Selected extract =>

--- begin ---

Russia and the Ukraine - Molotschna 

June 15th, 2009

It’s hard to describe a day like yesterday, when our TourMagination 2009 group toured through the former Mennonite settlement of Molotschna. Along the way every single person who had come to see a particular village or site had their deepest desires satisfied. Sometimes(as with Herb Epp) it happened when a Ukrainian who lives now on the site of Herb’s grandfather’s estate told us that he recalled hearing stories from his own grandfather of the former Mennonite estate that once occupied those lands. Other times it was when Vic Huebner was able to wander the now-barren lands of his own grandparents; yet its proximity to the village school meant that it was certainly the site. Along the way we were able to speak with local
villagers (through Olga, through me, and occasionally through bits of German), and even enjoyed a brief snack of perishki and a homemade drink of a Frau Warkentin, who has somehow survived this long in these villages.

But the highlight happened in the former village of Sparrau, the birthplace of Mary Dick of our group in 1926. Mary had fled from this village with her mother - her father already executed by the Stalinist years - in 1943, and was now returning with her daughter Esther. Now both were “returning” to Sparrau. And against all odds, Mary was able to find and visit with a
childhood acquaintance, who had been the daughter of the Russian sheep herder in their village. It was a touching moment, full of joy.

Even later in the day my daughter Laura and I were able to travel to the long-disappeared village of Margenau. The bus could not go any further than the surviving village of Gnadenthal, so it waited there while Laura and I drove in a rather old Lada with one of the villagers to the former site of my mother’s birthplace. We drove through this former village site, now
covered with a great swath of almost 2 meter high thorns. But at the end we could still see the setting of the cemetery. It was moving for Laura and me to visit a place which we almost reached with my mother on another tour way back in 1989.

--- end ---

Task details =>
According to the Molotschna tour account, in what year did Mary Dick flee Sparrau with her mother?

Dataset content =>
--- begin ---

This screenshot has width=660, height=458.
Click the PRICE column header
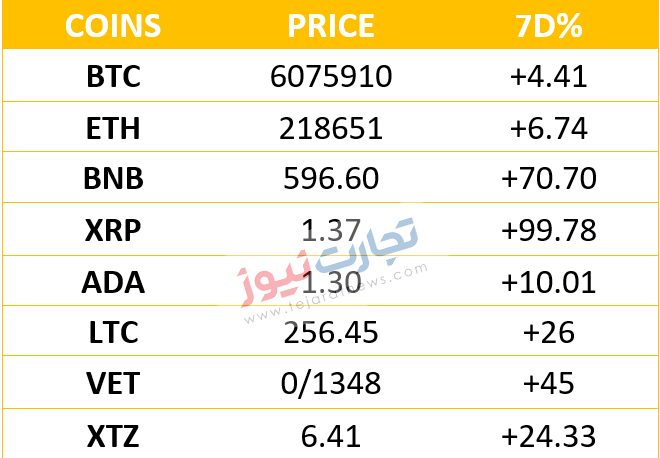pos(331,25)
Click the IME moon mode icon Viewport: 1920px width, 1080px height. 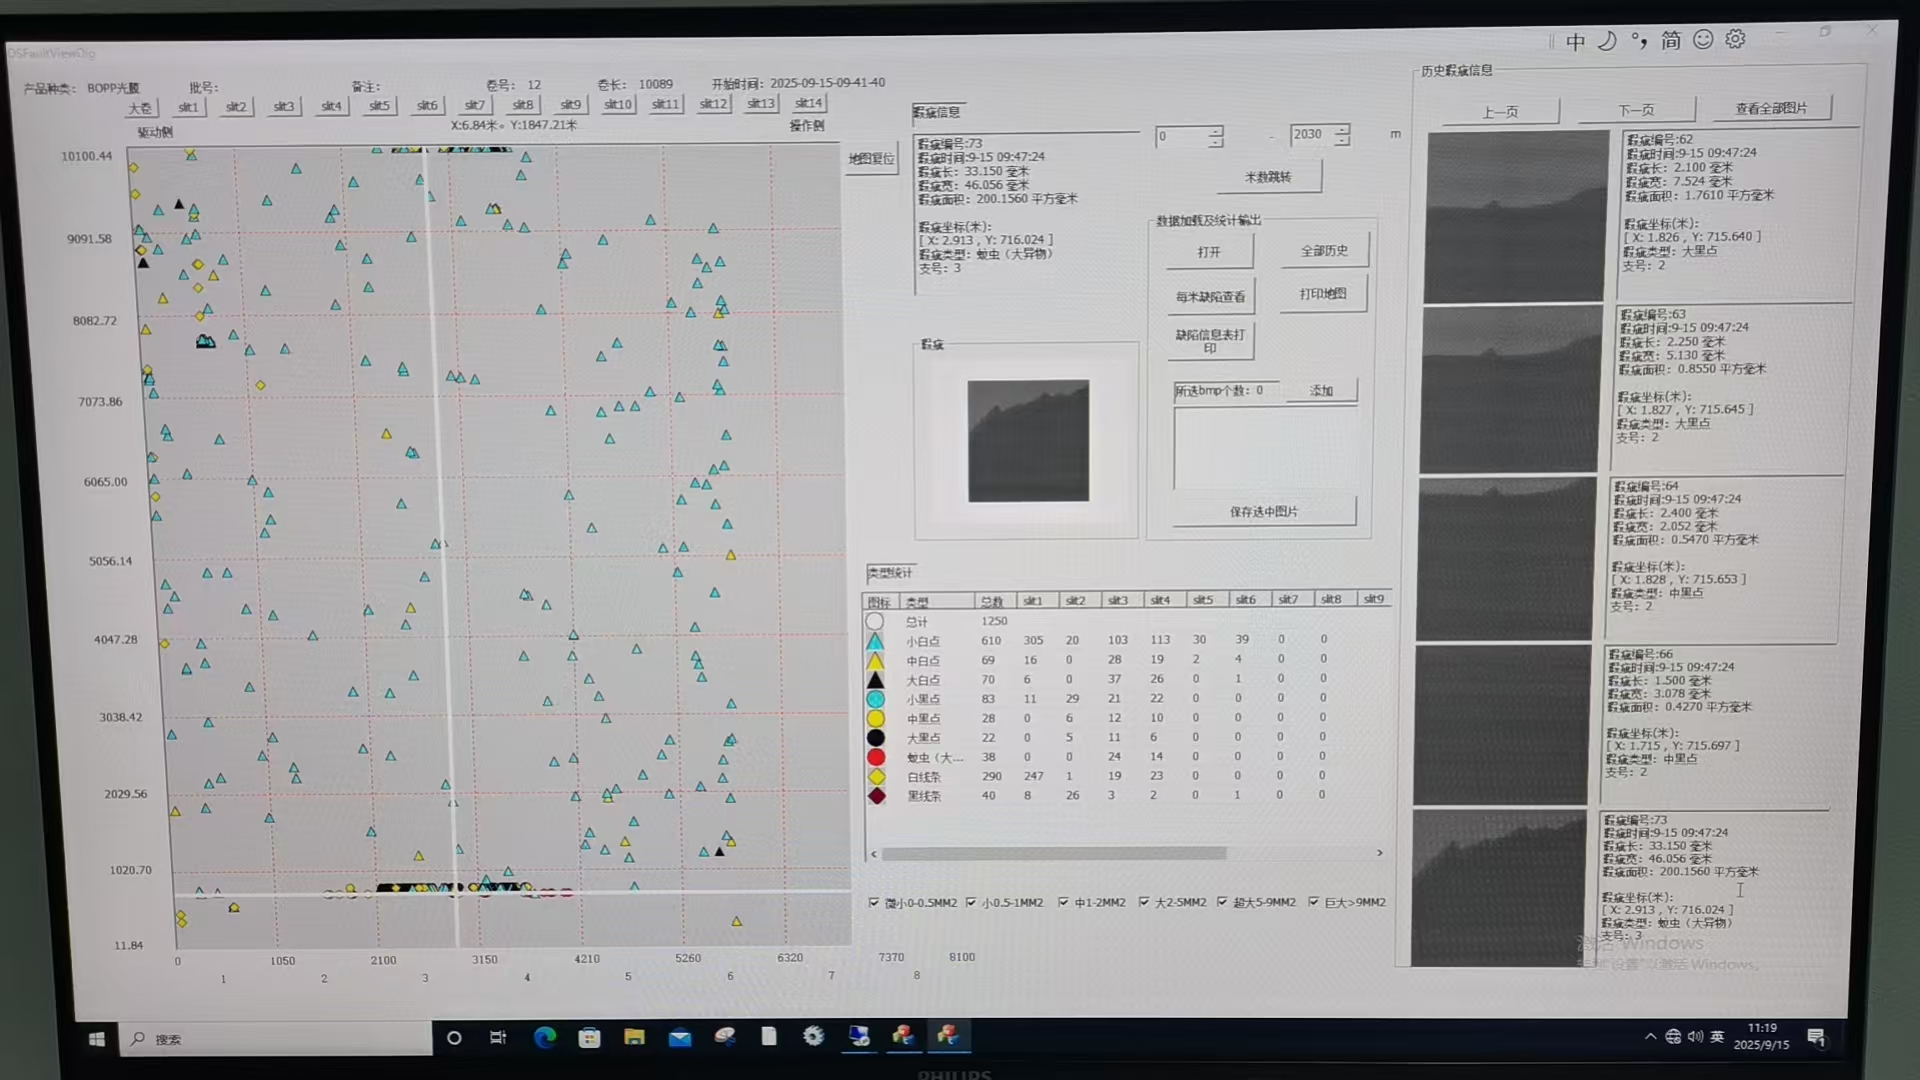coord(1607,40)
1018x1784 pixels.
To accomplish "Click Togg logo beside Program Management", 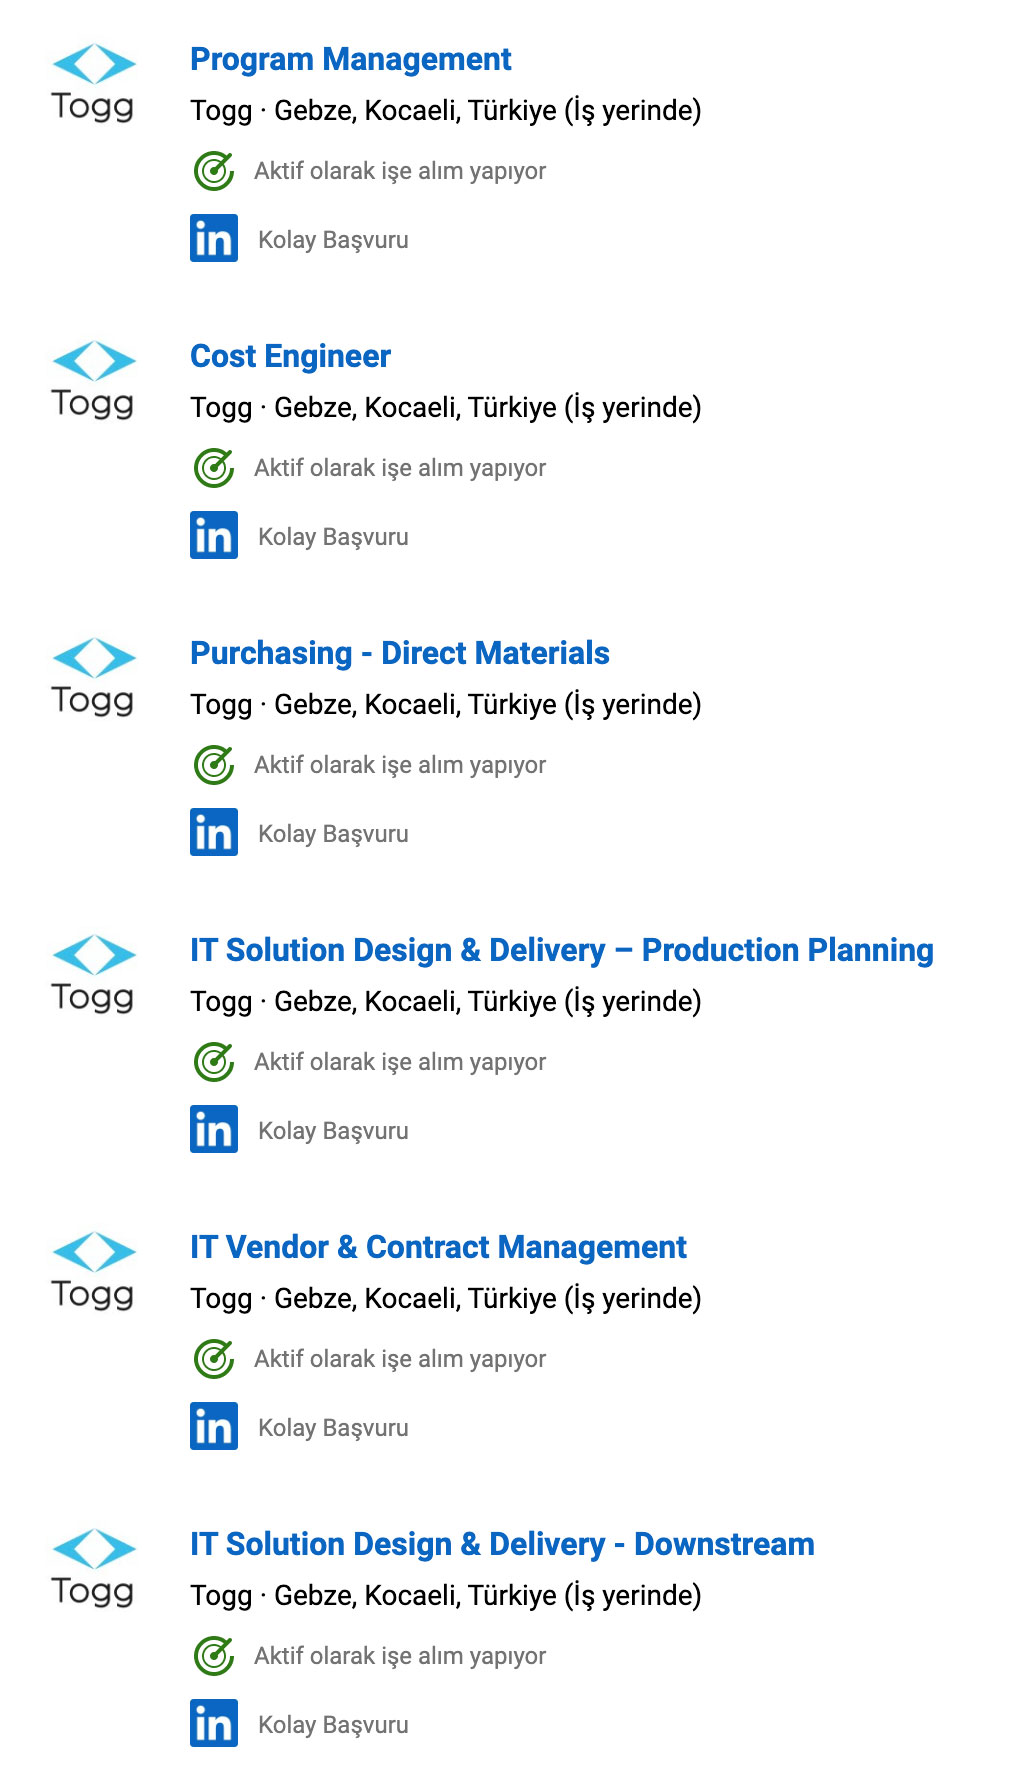I will point(93,83).
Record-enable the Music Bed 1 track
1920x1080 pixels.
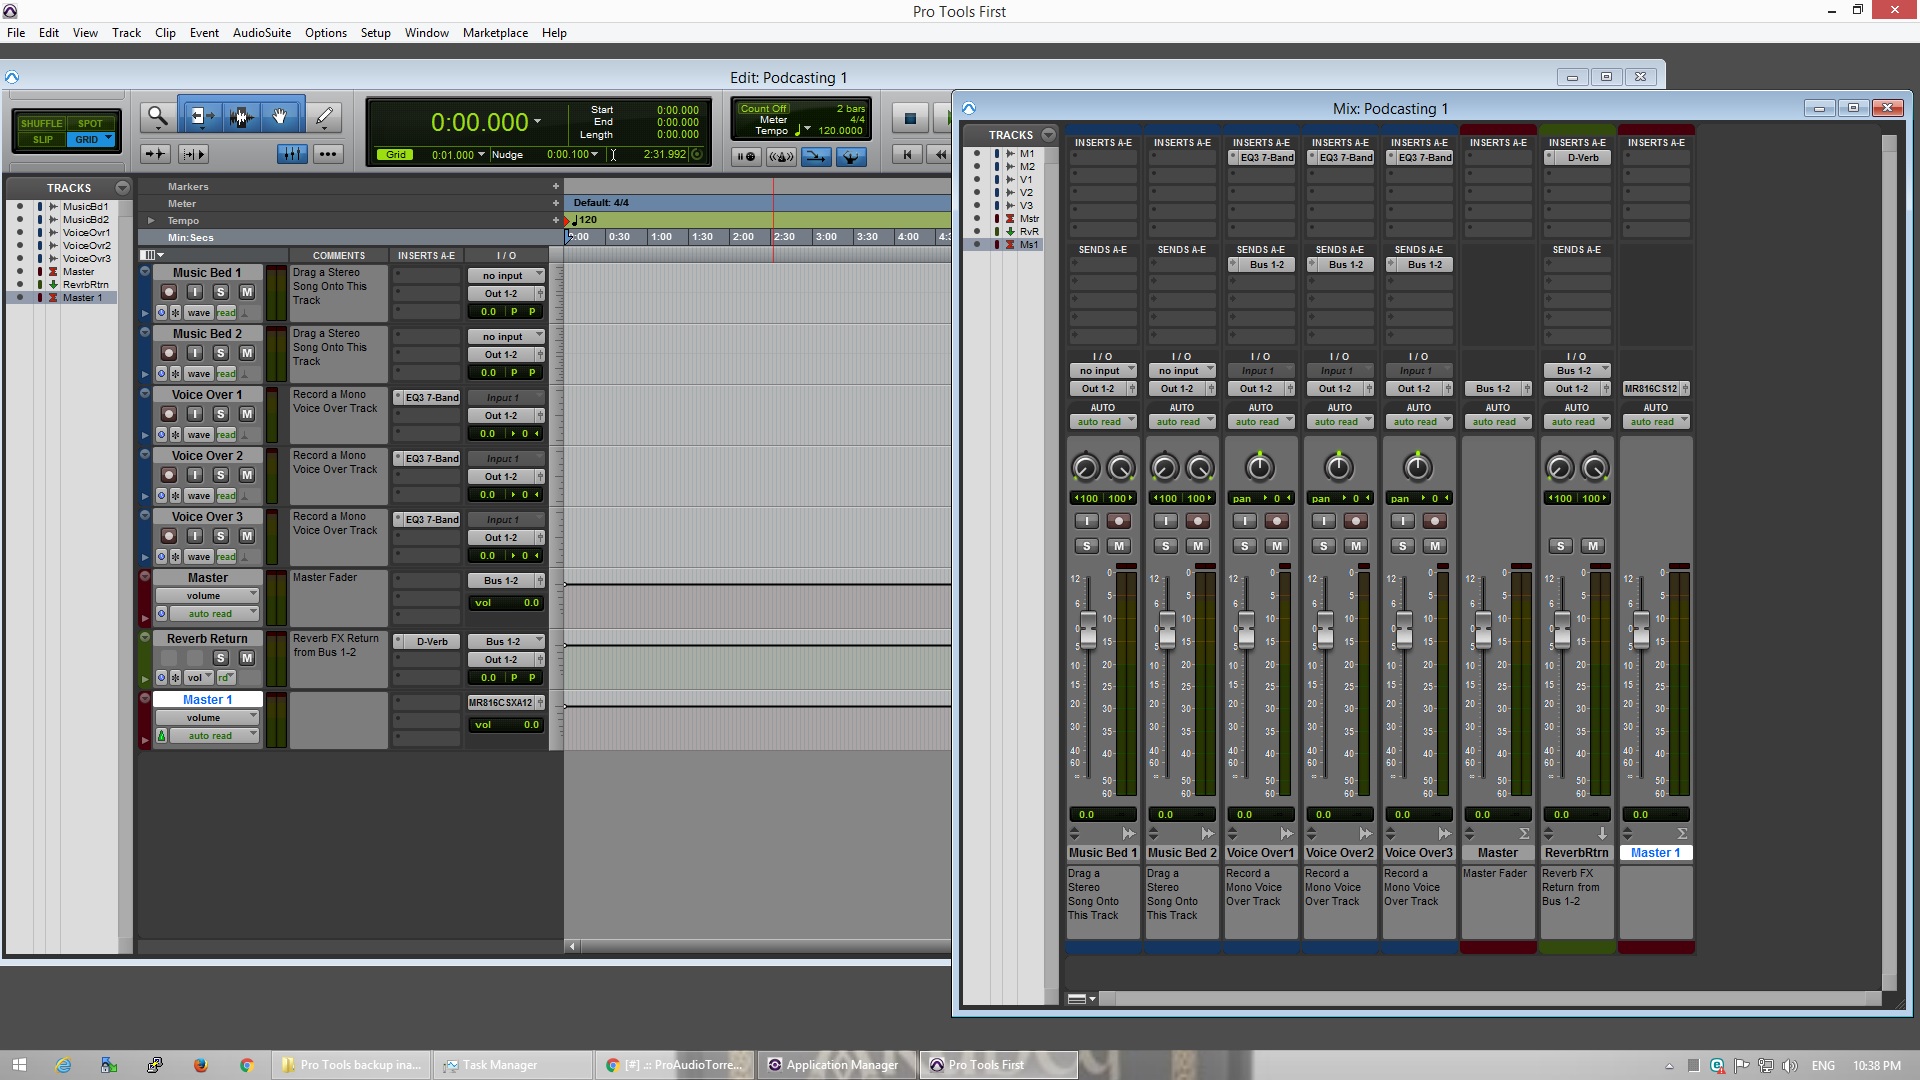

--- end ---

Expected output =>
1943